GIVEN INSTRUCTION -> Set out every line of the entries below as a Markdown table with two columns, "Row" for the line number and "Text" for the line itself. Leave out any blank lines.

========

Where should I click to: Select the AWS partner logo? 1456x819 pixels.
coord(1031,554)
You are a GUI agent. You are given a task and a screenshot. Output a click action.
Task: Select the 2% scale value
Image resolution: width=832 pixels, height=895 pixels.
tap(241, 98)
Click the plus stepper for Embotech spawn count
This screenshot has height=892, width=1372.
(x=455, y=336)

========

EXERCISE RESPONSE ->
| Row | Text |
|---|---|
| 1 | Where should I click to: Select the AWS partner logo? 1456x819 pixels. |
| 2 | coord(1031,554) |
| 3 | You are a GUI agent. You are given a task and a screenshot. Output a click action. |
| 4 | Task: Select the 2% scale value |
| 5 | Image resolution: width=832 pixels, height=895 pixels. |
| 6 | tap(241, 98) |
| 7 | Click the plus stepper for Embotech spawn count |
| 8 | This screenshot has height=892, width=1372. |
| 9 | (x=455, y=336) |